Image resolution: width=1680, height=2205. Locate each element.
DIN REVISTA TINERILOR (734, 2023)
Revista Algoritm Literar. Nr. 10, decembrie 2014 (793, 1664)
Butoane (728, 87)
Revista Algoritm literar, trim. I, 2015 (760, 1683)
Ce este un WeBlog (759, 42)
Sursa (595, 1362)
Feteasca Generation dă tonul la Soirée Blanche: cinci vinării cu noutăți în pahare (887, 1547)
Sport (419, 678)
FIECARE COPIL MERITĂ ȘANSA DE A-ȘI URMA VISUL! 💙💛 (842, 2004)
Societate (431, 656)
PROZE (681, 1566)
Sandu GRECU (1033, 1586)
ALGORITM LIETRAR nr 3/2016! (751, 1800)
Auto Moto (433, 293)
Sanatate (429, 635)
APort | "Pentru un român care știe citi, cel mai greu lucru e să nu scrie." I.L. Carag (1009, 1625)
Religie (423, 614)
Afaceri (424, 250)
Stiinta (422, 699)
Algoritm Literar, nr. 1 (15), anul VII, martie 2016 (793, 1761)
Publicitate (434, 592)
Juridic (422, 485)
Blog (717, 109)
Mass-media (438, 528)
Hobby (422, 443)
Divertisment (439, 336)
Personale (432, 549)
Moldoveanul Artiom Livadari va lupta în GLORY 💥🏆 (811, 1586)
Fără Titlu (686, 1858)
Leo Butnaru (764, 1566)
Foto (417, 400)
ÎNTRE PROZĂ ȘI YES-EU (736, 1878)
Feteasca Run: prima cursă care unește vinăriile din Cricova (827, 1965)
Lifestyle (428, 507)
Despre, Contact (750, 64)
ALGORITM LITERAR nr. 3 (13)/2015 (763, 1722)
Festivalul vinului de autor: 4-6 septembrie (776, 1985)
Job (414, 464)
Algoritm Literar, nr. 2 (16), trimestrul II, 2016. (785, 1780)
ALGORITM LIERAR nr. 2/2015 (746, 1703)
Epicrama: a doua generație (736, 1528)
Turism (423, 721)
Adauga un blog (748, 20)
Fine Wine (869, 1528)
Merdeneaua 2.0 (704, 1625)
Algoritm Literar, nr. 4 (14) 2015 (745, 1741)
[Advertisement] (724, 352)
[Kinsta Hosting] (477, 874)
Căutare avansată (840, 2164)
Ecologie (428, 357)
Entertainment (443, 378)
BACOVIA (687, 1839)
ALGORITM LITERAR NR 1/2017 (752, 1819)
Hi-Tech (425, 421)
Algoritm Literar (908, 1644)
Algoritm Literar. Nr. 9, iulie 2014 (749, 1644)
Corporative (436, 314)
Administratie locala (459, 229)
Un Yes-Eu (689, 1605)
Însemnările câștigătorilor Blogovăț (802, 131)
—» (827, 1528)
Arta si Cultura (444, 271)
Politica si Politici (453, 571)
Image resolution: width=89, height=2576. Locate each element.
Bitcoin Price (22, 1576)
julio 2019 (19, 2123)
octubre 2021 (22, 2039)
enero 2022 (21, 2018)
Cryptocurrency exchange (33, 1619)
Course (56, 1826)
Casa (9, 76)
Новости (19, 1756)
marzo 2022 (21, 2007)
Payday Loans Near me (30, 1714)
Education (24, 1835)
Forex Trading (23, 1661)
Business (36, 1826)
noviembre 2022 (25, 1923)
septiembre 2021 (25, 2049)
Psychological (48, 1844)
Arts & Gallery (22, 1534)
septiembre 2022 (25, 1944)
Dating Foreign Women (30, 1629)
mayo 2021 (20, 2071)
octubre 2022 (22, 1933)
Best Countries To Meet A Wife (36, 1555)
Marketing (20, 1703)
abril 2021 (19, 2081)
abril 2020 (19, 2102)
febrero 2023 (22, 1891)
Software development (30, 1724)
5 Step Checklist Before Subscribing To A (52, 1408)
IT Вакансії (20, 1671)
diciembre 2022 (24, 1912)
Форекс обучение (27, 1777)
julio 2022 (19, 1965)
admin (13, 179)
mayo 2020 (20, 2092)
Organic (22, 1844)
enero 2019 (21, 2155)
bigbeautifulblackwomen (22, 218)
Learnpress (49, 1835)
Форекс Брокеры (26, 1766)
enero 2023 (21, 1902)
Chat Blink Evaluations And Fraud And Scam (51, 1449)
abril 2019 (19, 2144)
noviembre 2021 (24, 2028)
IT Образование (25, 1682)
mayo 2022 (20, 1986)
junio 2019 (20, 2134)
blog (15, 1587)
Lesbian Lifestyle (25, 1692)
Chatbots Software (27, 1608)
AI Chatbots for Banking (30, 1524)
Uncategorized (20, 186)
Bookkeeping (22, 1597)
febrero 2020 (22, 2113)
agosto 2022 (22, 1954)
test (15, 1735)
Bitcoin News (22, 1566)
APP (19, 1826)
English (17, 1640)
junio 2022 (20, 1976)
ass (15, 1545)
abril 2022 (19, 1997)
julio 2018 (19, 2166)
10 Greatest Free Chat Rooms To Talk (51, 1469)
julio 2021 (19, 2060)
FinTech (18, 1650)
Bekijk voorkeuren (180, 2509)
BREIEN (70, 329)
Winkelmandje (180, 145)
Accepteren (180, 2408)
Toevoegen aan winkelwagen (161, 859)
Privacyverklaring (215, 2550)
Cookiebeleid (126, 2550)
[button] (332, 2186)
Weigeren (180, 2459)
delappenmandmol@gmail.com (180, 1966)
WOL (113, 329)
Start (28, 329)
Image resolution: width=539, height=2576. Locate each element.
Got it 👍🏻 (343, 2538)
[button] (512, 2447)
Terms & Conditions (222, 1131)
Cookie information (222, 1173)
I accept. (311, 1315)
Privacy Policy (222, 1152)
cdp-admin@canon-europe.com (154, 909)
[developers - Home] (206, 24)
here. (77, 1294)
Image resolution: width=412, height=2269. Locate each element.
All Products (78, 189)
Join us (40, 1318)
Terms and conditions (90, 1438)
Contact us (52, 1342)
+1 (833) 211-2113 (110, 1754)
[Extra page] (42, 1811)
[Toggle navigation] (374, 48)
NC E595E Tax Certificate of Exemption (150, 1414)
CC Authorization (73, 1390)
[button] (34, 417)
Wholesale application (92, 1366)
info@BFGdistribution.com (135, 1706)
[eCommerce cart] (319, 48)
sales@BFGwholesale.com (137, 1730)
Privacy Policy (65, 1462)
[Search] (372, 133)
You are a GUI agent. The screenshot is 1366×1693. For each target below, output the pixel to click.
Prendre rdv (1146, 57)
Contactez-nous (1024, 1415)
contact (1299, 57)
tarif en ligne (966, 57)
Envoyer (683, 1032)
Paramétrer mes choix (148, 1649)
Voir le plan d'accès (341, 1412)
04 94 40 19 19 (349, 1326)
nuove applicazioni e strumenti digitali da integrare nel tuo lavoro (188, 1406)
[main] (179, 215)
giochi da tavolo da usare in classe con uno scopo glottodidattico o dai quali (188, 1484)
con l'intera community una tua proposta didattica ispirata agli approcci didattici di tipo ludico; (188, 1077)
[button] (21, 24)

┄┄┄┄┄┄┄┄┄┄

Copy out the rows from the top through the line that contains "Societate (431, 656)", renaming "Sursa" to "Izvor" and leaving everything else as it is.

=== THE RESULT ===
Image resolution: width=1680, height=2205. Locate each element.
DIN REVISTA TINERILOR (734, 2023)
Revista Algoritm Literar. Nr. 10, decembrie 2014 (793, 1664)
Butoane (728, 87)
Revista Algoritm literar, trim. I, 2015 (760, 1683)
Ce este un WeBlog (759, 42)
Izvor (595, 1362)
Feteasca Generation dă tonul la Soirée Blanche: cinci vinării cu noutăți în pahare (887, 1547)
Sport (419, 678)
FIECARE COPIL MERITĂ ȘANSA DE A-ȘI URMA VISUL! 💙💛 (842, 2004)
Societate (431, 656)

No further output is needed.